As of Mar. 27, as per the recommendation of the TTC staff, at least 48 routes could face reduction in service, including the 56 Leaside, the 5 Avenue Road, the 6 Bay, 32 Eglinton West (A and D), 122 Graydon Hall, 14 Glencairn and many others.
Stintz reassured everyone that if there is a way to avoid the fare increase “we will find that way.”
City Manager Joe Pennachetti delivering the 2011 budget to the council chamber
City Manager Joe Pennachetti delivering the 2011 budget to the council chamber
TTC chief general manager Gary Webster spoke briefly with the media and justified the proposed fare hike by taking into account the amount of ridership growth that has occurred over the years (estimated to be 477 million rides).

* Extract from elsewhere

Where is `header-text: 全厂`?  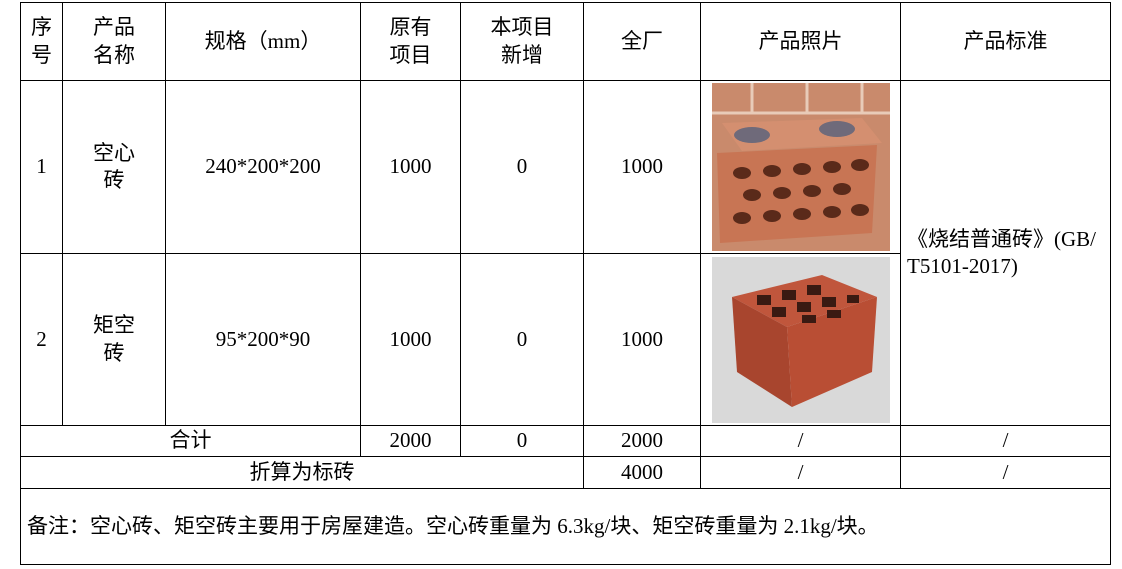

“The challenges we’ve got, and the city managers got and the mayor and chairs got, is to find the way to do that as efficiently as we possibly can,” said the TTC chief general manager. “We’ve taken the approach to this year’s budget exactly as we have with previous years. We’ve projected our ridership, given the transit we’ve seen; we know the costs with service and the efficiencies as the mayor has said.”
Furthermore, Webster stated that if subsidies do not increase then the TTC has no other choice than to look at the routes that are “underutilized” and “reallocate those funds” from those underused routes and put “service onto routes that are growing.”
Other TTC expenses for this year include vehicle and station maintenance, customer service, energy costs, training and “inflationary costs.”
When asked if he believes his job is on the line if the TTC cannot find ways to avoid a fare increase, he replied that it’s like any other job and when hired you have to do your job properly “and there is no other way around that.”
In the end, though, Ford took the time to “thank the city of Toronto for a job well done.”